First we notice with G that that is the unit it's so big we've got it in scientific notation so I want convert my whole problem here into scientific notation using exponents. That's going to actually simplify things because instead of multiplying things together, I can just add and subtract those exponents from each other and I'll show you how that's done, so let's first say 100,000 kilograms I want to convert that into scientific units so now I can say that that equals 1, 2, 3, 4, 5 or 1 times 10 to the fifth kilograms so 1 times 10 to the fifth kilograms is a scientific notation for that unit, gets rid of all these zeros. Over here at 4,000 meters again I can go 1, 2, 3 and say that 4,000 meters equals 4 times 10 to the third meters okay? Now I've converted everything to scientific notation it's going to make a little easier to get all these big numbers into this equation okay?

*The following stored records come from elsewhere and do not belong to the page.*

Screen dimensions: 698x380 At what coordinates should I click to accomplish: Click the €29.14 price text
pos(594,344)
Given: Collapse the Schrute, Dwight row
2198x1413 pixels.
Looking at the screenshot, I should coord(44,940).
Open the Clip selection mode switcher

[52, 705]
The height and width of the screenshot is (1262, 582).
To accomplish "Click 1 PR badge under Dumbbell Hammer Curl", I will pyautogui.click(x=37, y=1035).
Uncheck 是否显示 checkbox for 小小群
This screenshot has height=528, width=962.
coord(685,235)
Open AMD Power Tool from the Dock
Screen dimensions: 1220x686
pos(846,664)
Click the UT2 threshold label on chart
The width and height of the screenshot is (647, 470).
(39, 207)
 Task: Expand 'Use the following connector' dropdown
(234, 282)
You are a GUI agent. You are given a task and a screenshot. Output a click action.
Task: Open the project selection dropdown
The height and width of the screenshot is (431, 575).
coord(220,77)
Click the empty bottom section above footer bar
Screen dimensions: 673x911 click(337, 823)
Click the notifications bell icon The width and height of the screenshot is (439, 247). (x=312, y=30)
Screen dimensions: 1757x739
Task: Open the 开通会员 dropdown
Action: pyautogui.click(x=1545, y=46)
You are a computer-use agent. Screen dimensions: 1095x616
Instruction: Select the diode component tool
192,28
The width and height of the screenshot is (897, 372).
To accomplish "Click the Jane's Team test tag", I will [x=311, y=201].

So let's look at the equation force of gravity is G times m1 times m2 divided by the distance squared okay, so we just need to plug those numbers in so my force of G is going to equal again G is 6.67 times 10 to the negative 11 Newton meters squared over kilogram squared okay and we're going to, times m1 squared well I'm going to square it because it's, my mass is the same so it's going to be 1 times 10 to the fifth times 1 times 10 to the fifth so I can just square that and that is over my distance squared. So d squared here is going to be 4 times 10 to the third and let's keep our units in here, we've kilograms there and we have meters there and then I square it okay? So again carrying this down I have 6.67 times 10 to the negative 11 Newton meters squared kilogram squared times and again 1 times 10 to the fifth squared again I can add that so that's going to equal 1 times 10 to the tenth kilograms squared over 4 times 10 to the third, this is going to be 16 times 10 to the sixth and then to keep it in scientific notation I can say 1.6 times 10 to the seventh and my unit there is meters squared okay and separating that right there. Now notice with this constant G I can get rid of some of my units so I have kilograms squared down here I can cancel that with kilograms squared up there. I've got meters squared down here I can cancel with meters squared down there and I have 6.67 times 10 to the negative eleventh times 1 times 10 to the negative tenth so that's going to equal 6.67 times 10 to the negative I'm sorry negative 1 so negative 11 plus 10 is 1 okay? Over and that unit is going to just simply be Newtons over 1.6 times 10 to the seventh and again to move this up here I just make this into negative seventh and I get dividing 6.67 by 1.6 I get 4.16 times 10 to the negative eighth so that is my gravitational force between these two objects.

Now that's a real small number right? That again number is Newtons keeping my units there and that shows the gravitation is really a small force it's just that we're on such a large planet earth that we have a pretty large mass times our mass to make gravitational force seem much stronger on earth but when we're out in space it's relatively weak force.